- GIVEN RECORDS
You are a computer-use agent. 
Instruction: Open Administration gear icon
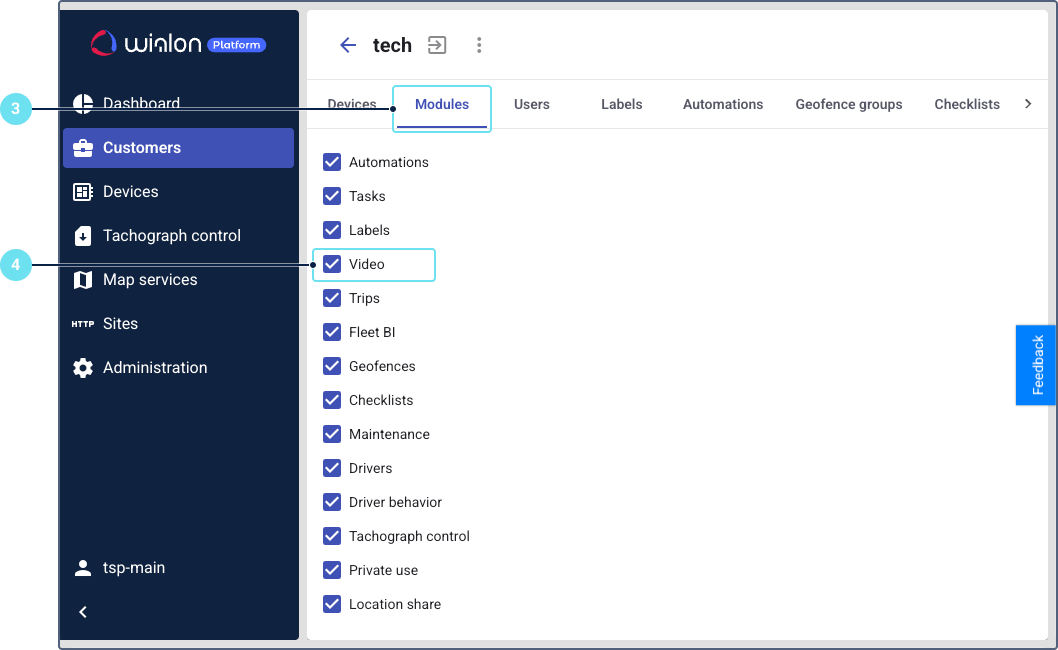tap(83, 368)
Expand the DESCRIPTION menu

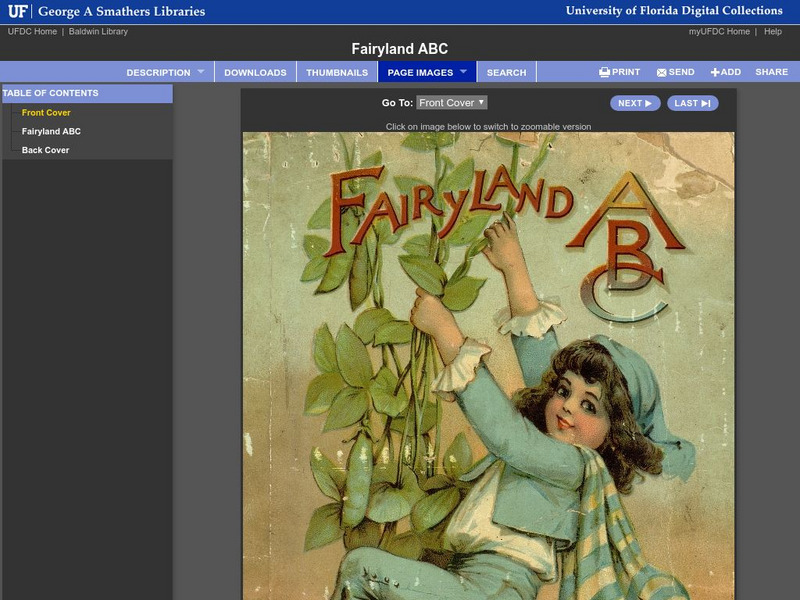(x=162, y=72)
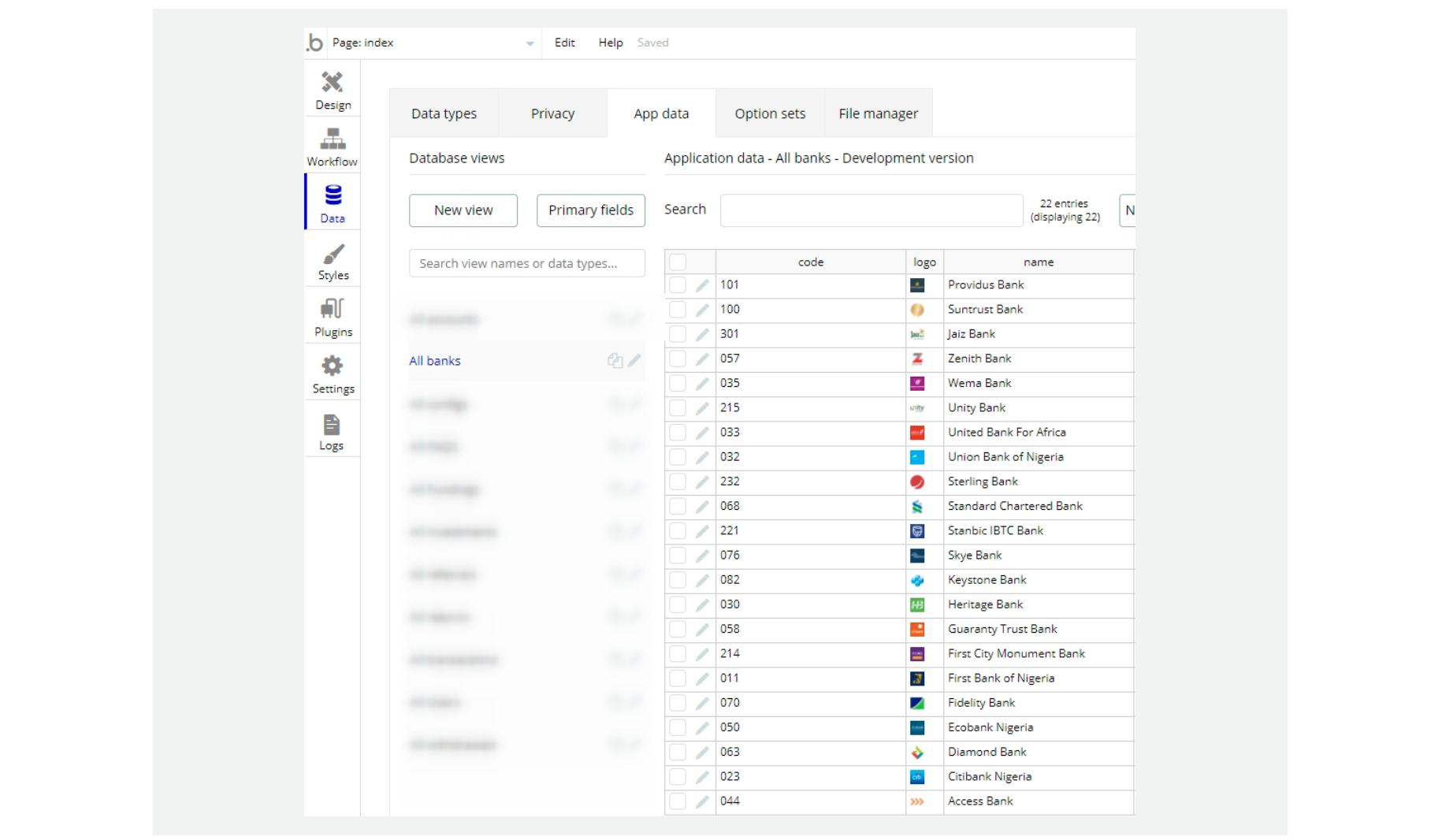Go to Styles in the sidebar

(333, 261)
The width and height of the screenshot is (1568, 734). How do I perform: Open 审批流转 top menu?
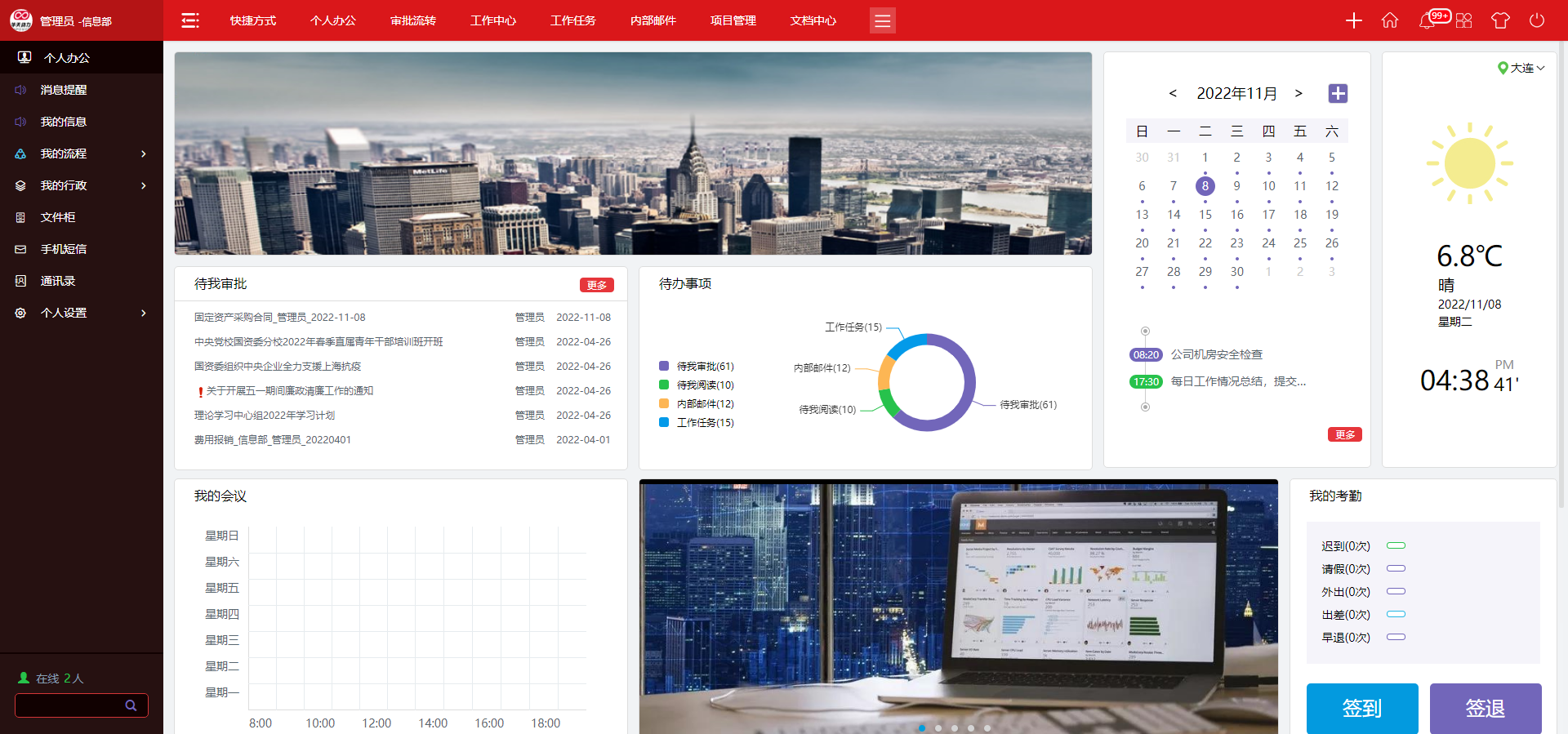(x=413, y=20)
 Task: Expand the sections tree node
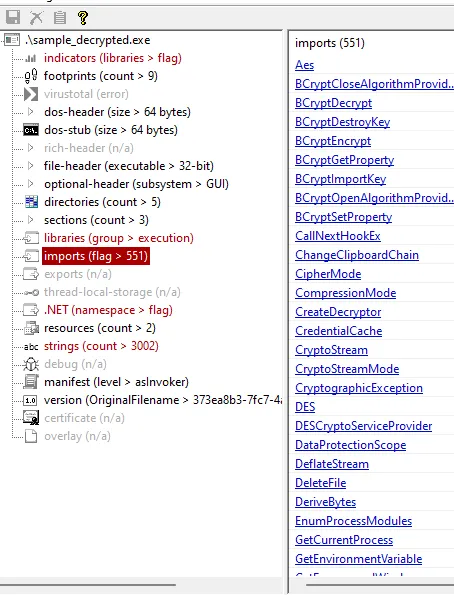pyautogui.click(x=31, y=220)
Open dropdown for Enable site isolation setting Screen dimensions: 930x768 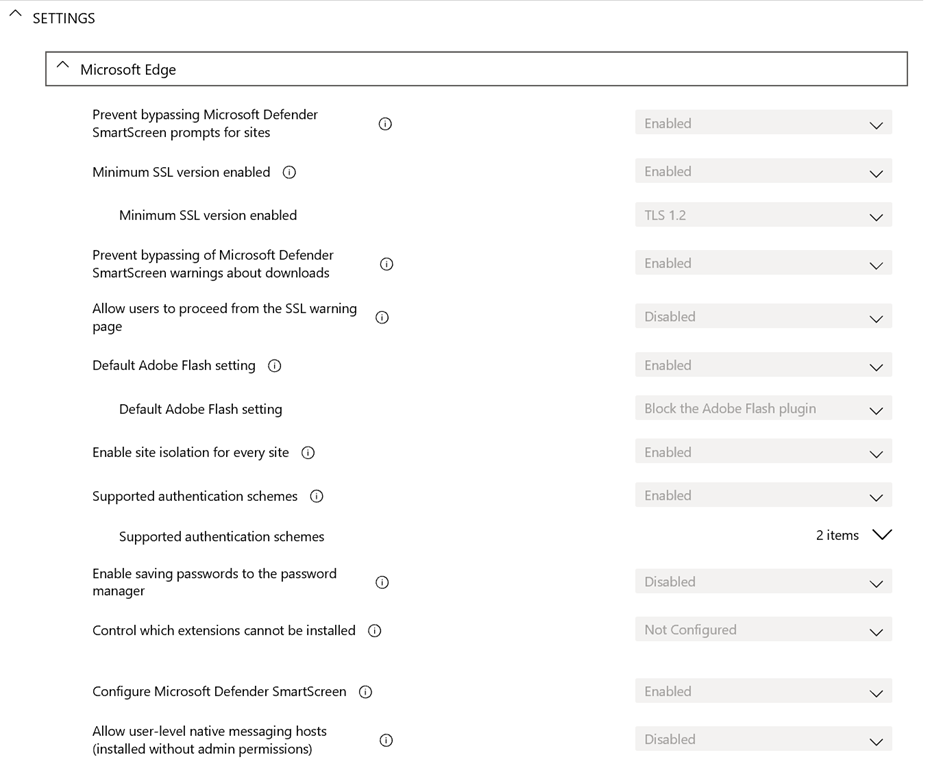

- STATED TASK
Quote every one of the records above word for word, leaving out the pictures.

- WRITTEN ANSWER
You are a computer-use agent. 
Instruction: Open Administration gear icon
tap(83, 368)
Expand the DESCRIPTION menu

(x=162, y=72)
Go to Styles in the sidebar

(333, 261)
The width and height of the screenshot is (1568, 734). How do I perform: Open 审批流转 top menu?
(x=413, y=20)
 Task: Expand the sections tree node
pyautogui.click(x=31, y=220)
Open dropdown for Enable site isolation setting Screen dimensions: 930x768 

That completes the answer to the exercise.